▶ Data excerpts
------
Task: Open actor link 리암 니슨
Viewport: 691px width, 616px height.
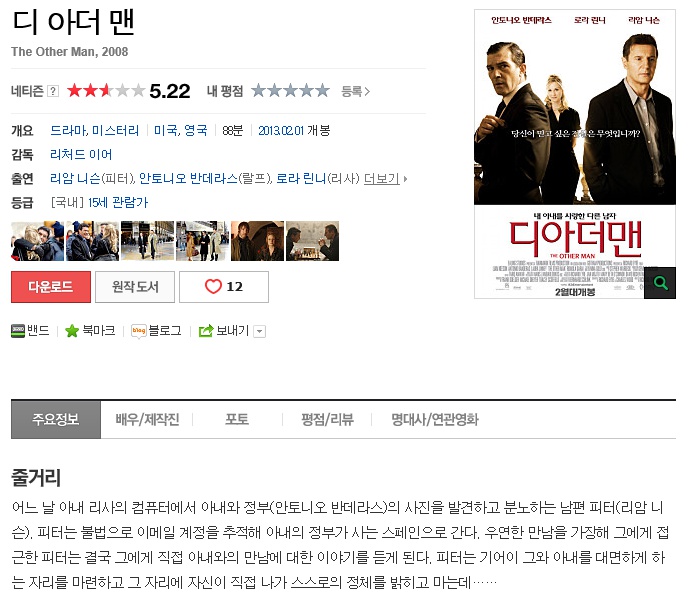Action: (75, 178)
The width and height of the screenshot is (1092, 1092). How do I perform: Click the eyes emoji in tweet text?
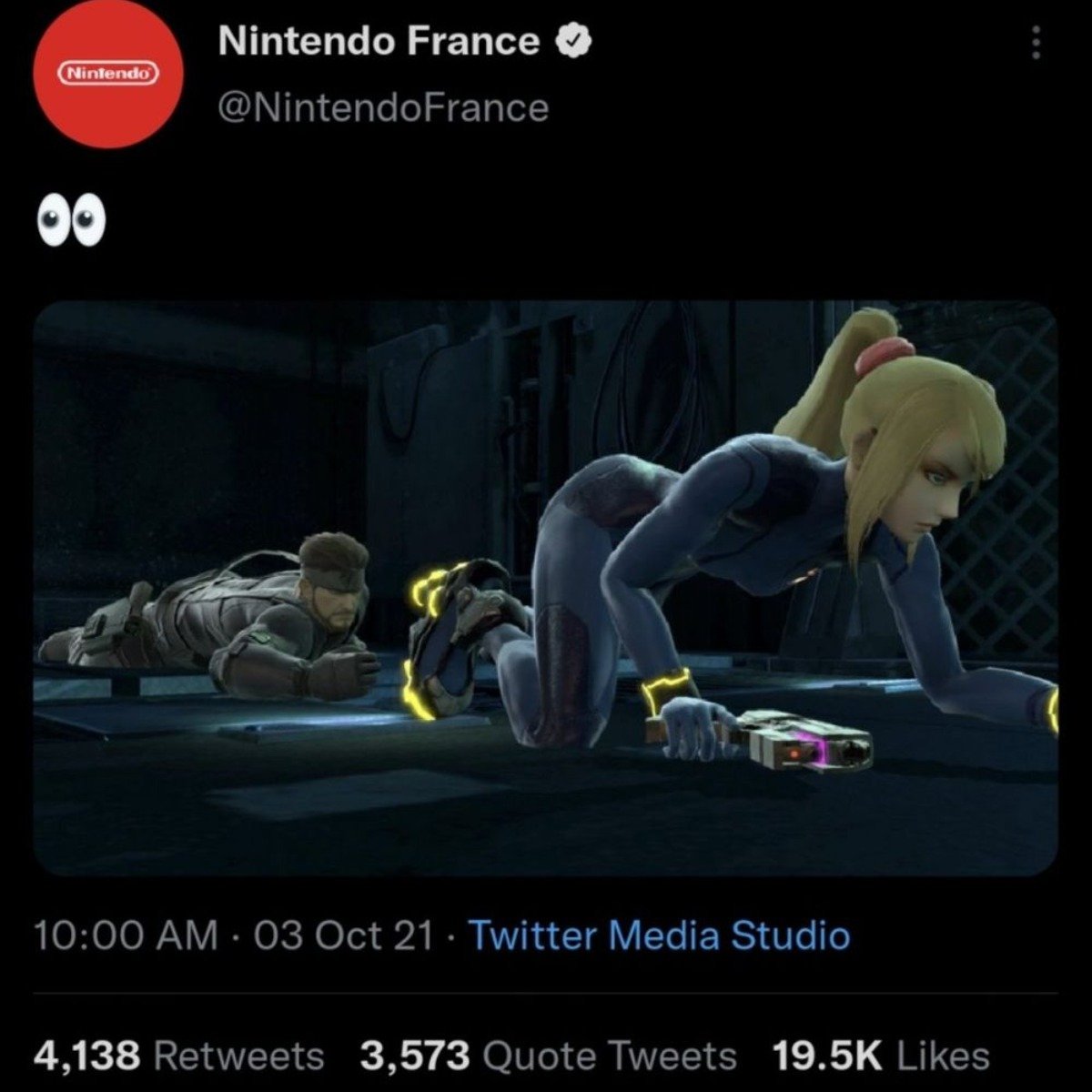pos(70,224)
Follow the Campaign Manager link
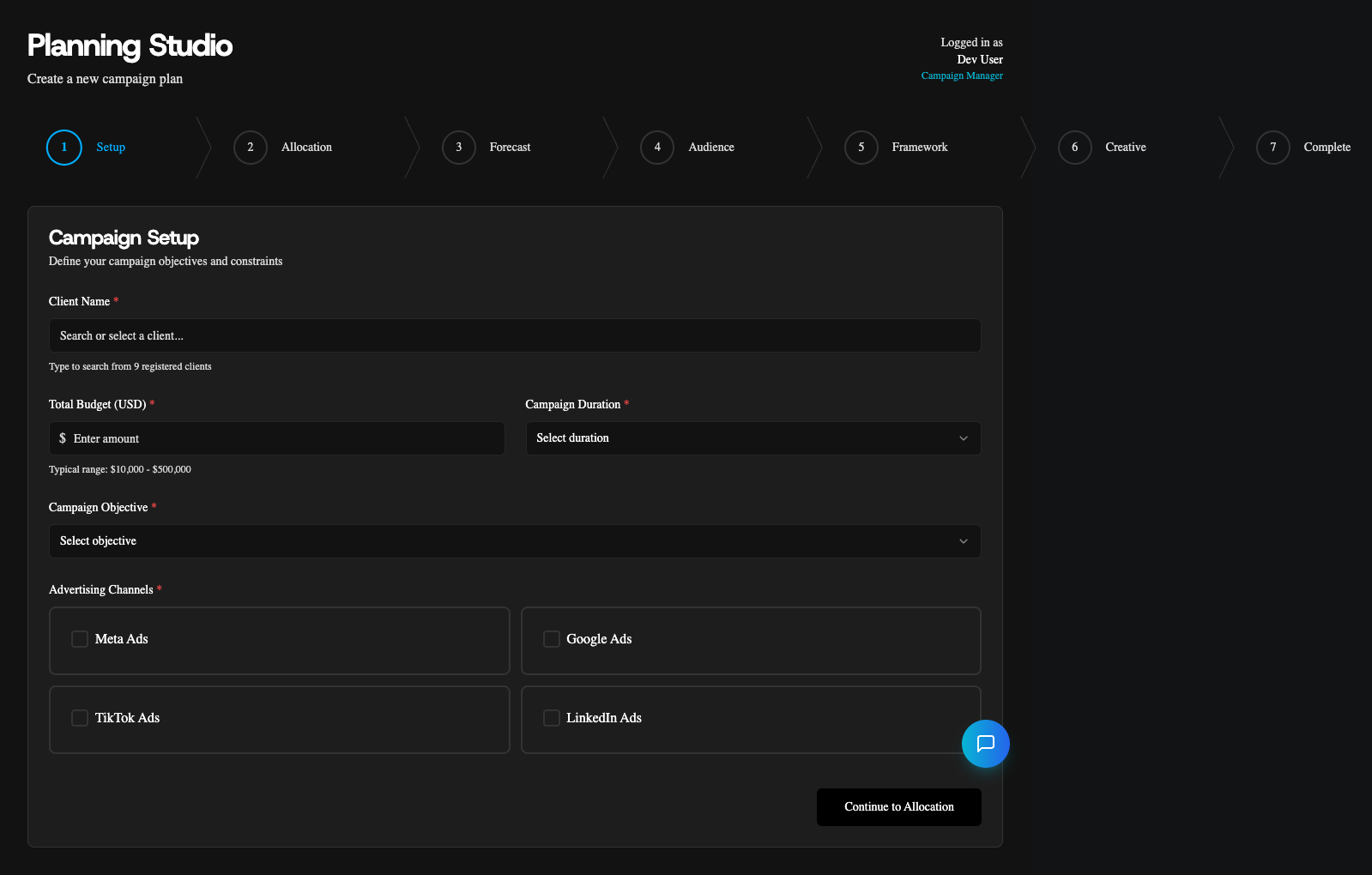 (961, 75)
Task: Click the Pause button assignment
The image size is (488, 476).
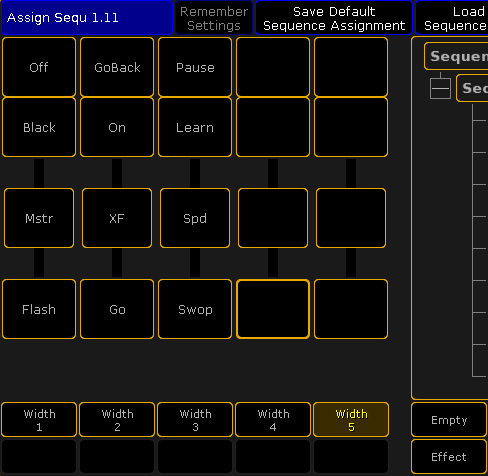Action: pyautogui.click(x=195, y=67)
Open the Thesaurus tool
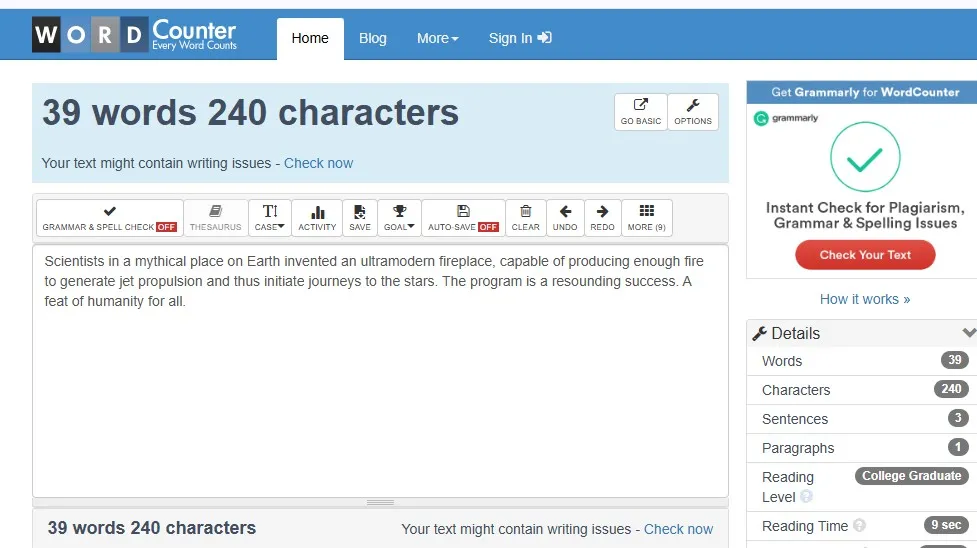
------
▶ What you have to do
Please output all the records above exactly, leaving out every picture.

▶ Solution
Task: Open actor link 리암 니슨
Viewport: 691px width, 616px height.
Action: (75, 178)
The width and height of the screenshot is (1092, 1092). How do I perform: Click the eyes emoji in tweet text?
pos(70,224)
Follow the Campaign Manager link
 (961, 75)
Task: Click the Pause button assignment
The image size is (488, 476).
Action: pyautogui.click(x=195, y=67)
Open the Thesaurus tool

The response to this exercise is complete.